2025. De janvier à février. L’IA reçoit une mission. OpenAI présente Operator, un agent capable d’agir dans un navigateur presque comme une personne : observer une page, cliquer, saisir du texte ou remplir un formulaire. Avec Deep Research, l’IA peut aussi parcourir de nombreuses sources, ouvrir des documents et réorienter ses recherches avant de produire un rapport cité. Un nouveau cap est franchi : l’utilisateur ne demande plus seulement une réponse. Il confie un objectif composé de plusieurs étapes et peut suivre sa réalisation. Les actions sensibles, elles, restent sous son contrôle.

Des traînées lumineuses bleues convergent vers un point central sur un fond noir.

2025. De février à mai. Les agents entrent dans le travail réel. Avec Claude Code et Codex, cette nouvelle logique gagne le développement informatique. Une consigne comme « corrige ce problème » ne produit plus seulement du code à copier : l’agent peut explorer un projet entier, retrouver l’origine d’une erreur, modifier les fichiers, lancer les tests puis recommencer si nécessaire. Codex peut même mener plusieurs missions dans des espaces séparés. Le rôle du développeur peut alors évoluer : il ne réalise plus nécessairement chaque étape lui-même, mais examine le travail accompli et décide des modifications à conserver.

Deux sphères sombres aux reflets bleus et dorés se faisant face sur un fond noir.

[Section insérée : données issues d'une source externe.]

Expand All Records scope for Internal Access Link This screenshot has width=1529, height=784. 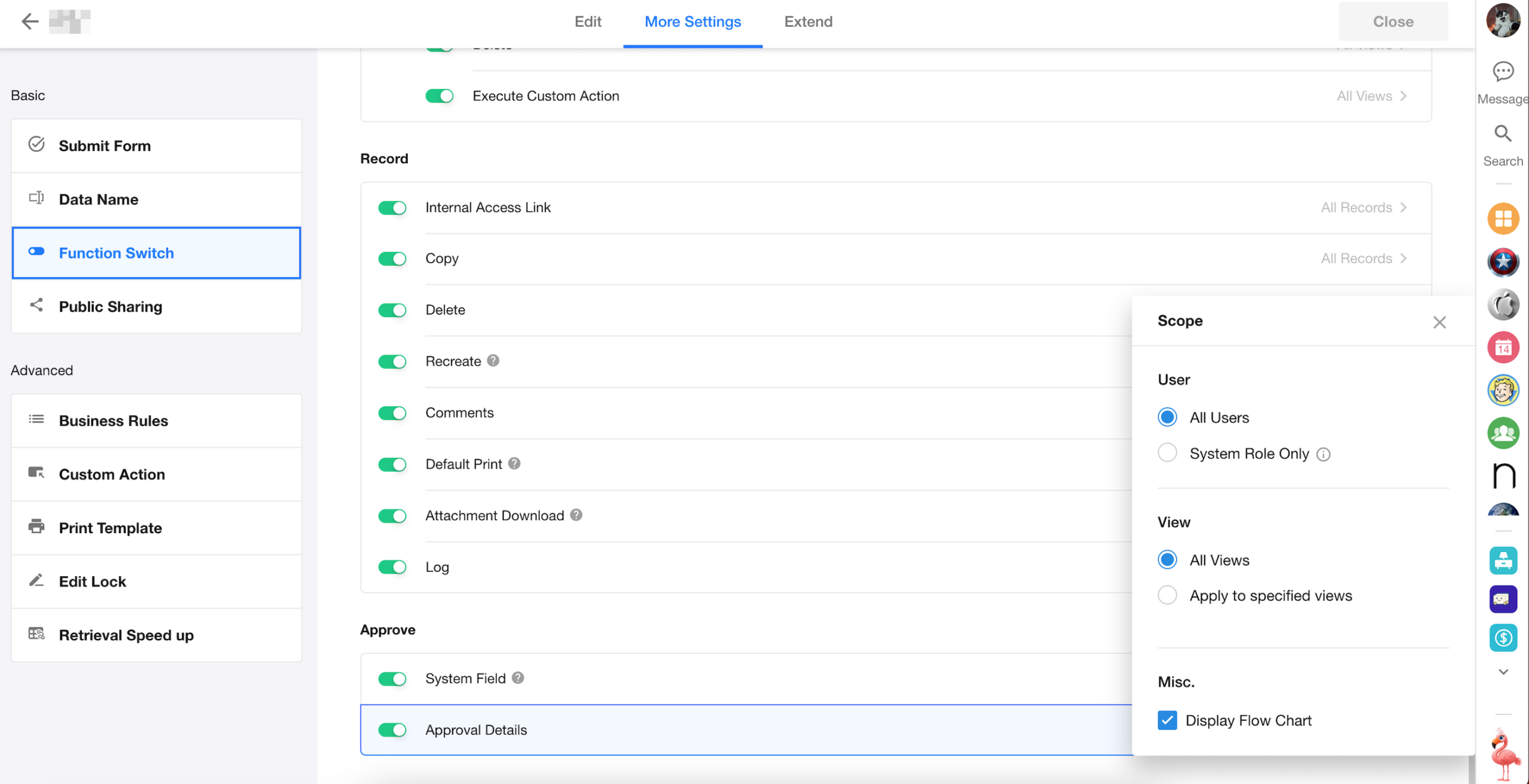(1364, 207)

2025. En juillet. Recherche et action fusionnent. ChatGPT agent rassemble des capacités jusque-là séparées. Au cours d’une même mission, il peut rechercher des informations, consulter des fichiers, analyser des données, exécuter du code puis agir dans un navigateur. Des connexions sécurisées lui permettent également d’accéder, avec autorisation, à des outils professionnels. L’IA ne se contente plus d’utiliser une capacité à la fois : elle peut déterminer l’outil dont elle a besoin, passer de l’un à l’autre et poursuivre son objectif sur plusieurs étapes. L’utilisateur reste aux commandes et valide les actions importantes.

Une bulle de savon colorée éclate sur un fond noir.

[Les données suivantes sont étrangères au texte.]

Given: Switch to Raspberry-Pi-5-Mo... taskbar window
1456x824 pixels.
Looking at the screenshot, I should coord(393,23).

2026. En février. L’utilisateur supervise plusieurs agents. Avec l’application Codex, plusieurs agents peuvent désormais travailler en parallèle sur des missions distinctes. Pendant que l’un recherche l’origine d’un problème, un autre développe une fonctionnalité et un troisième vérifie le résultat. Leurs environnements restent séparés pour éviter les conflits, puis l’utilisateur examine les changements. En entreprise, des plateformes comme Frontier prolongent cette logique en donnant aux agents un contexte métier, des outils autorisés, une identité et des permissions précises. Un nouveau modèle de travail commence à apparaître : l’humain fixe l’objectif, les agents exécutent en parallèle, et la décision finale lui appartient.

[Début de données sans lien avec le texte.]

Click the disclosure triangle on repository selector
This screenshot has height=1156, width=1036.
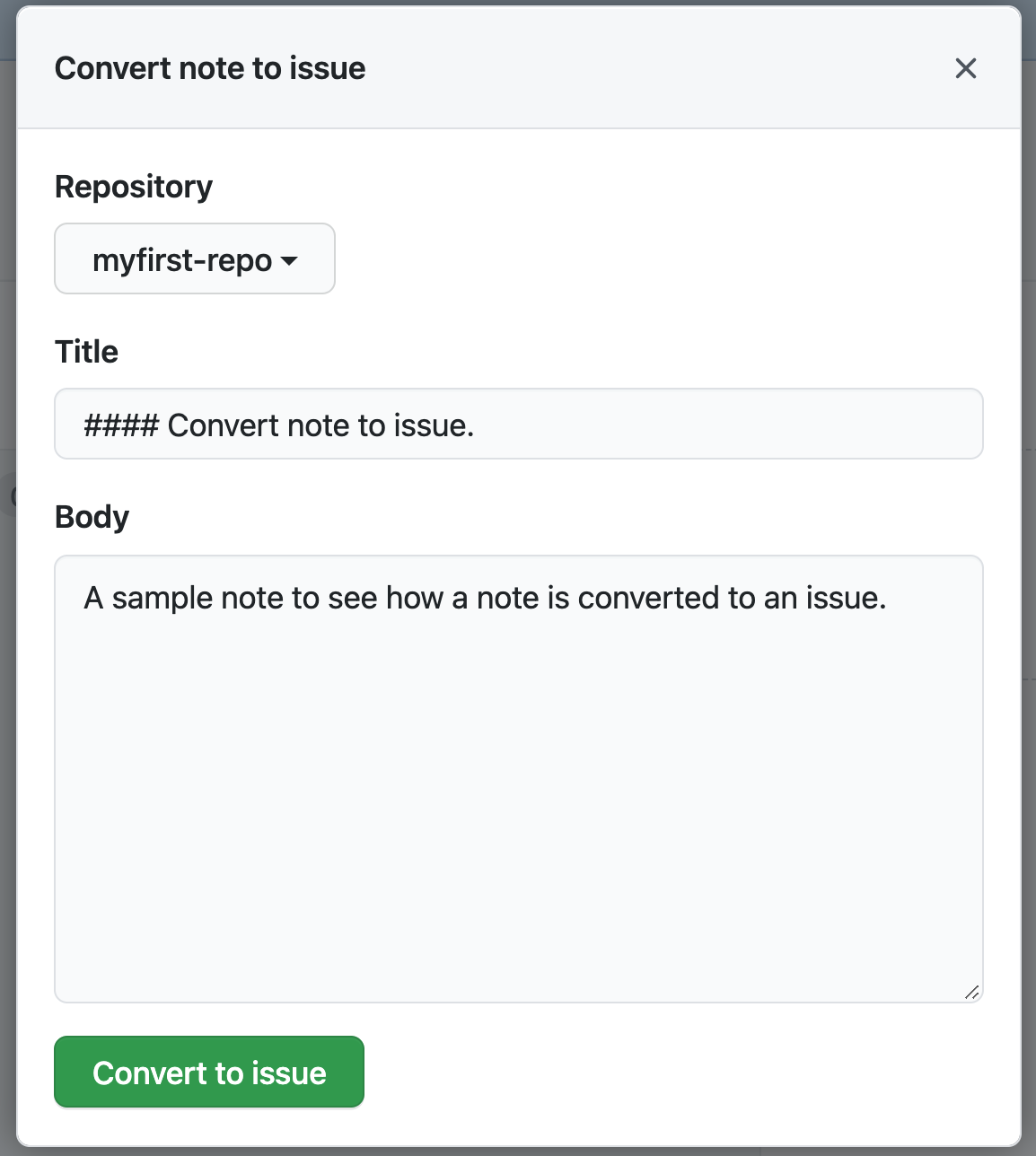tap(289, 261)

Une sphère abstraite verte et bleue émergeant au bas d’un fond noir.

Après 2026

Et ce n’est que le début.

L’intelligence artificielle a appris à reconnaître, à comprendre, à créer, à raisonner et désormais à agir. Mais les avancées qui ont marqué ces dernières années pourraient bientôt sembler modestes face à celles qui nous attendent.Demain, l’IA ne vivra plus seulement derrière nos écrans. Elle accompagnera la science, la médecine, l’éducation, l’industrie et la création. Elle explorera avec nous des problèmes jusqu’ici trop complexes, accélérera des découvertes qui demandaient autrefois des années et donnera à chacun des capacités autrefois réservées à quelques-uns.Nous avons raconté ici l’histoire de l’intelligence artificielle. La suite est déjà en train de s’écrire.